**Supplied records:**
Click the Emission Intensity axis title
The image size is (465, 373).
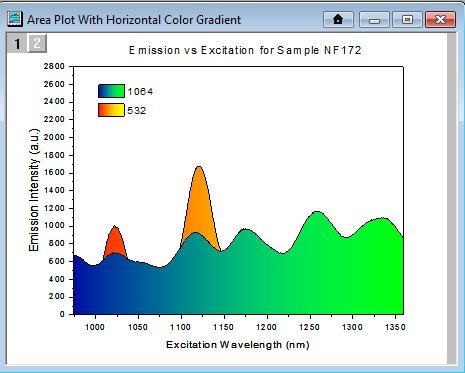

---

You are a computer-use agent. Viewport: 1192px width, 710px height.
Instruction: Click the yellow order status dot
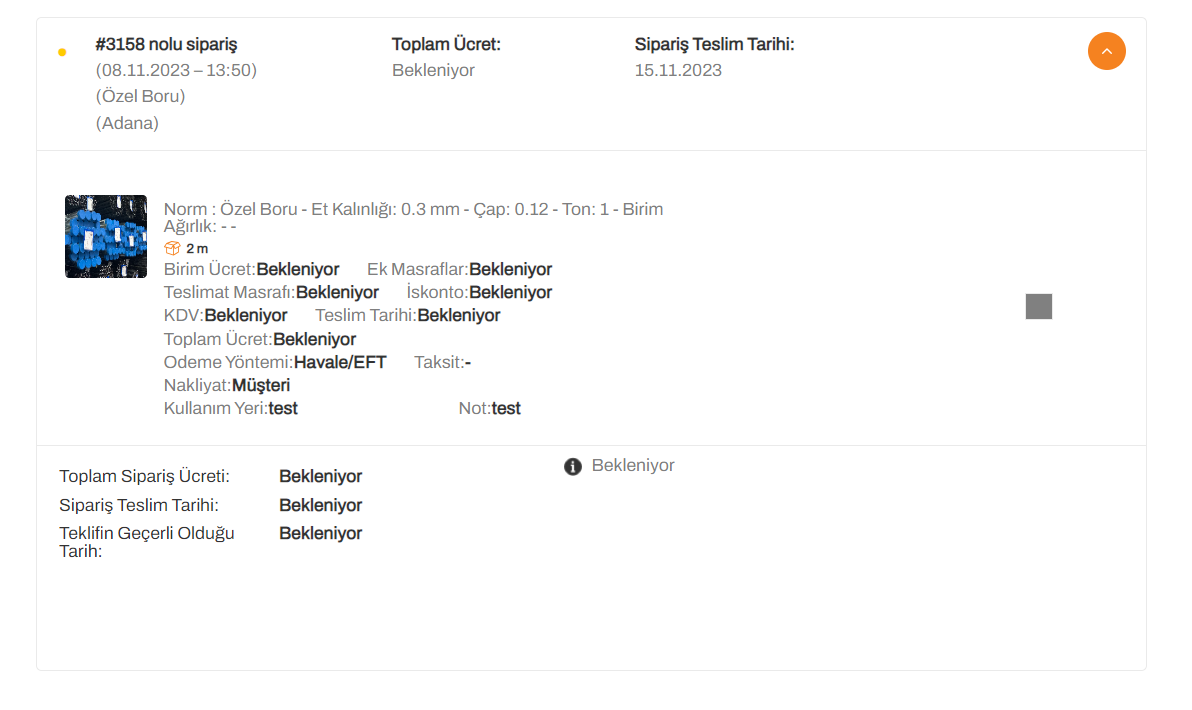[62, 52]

---

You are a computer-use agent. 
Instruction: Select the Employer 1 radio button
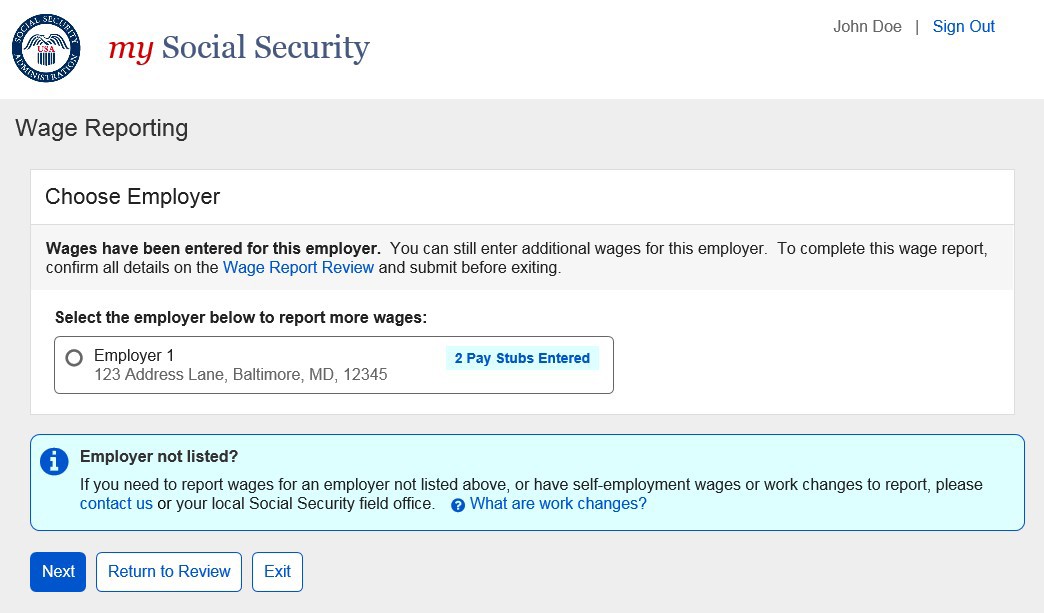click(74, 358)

**What this task involves:** Which lines of the material contain the string "computer"? List each of them.

**Expected answer:**
You are a computer-use agent. Viewport: 1192px width, 710px height.
You are a computer-use agent. 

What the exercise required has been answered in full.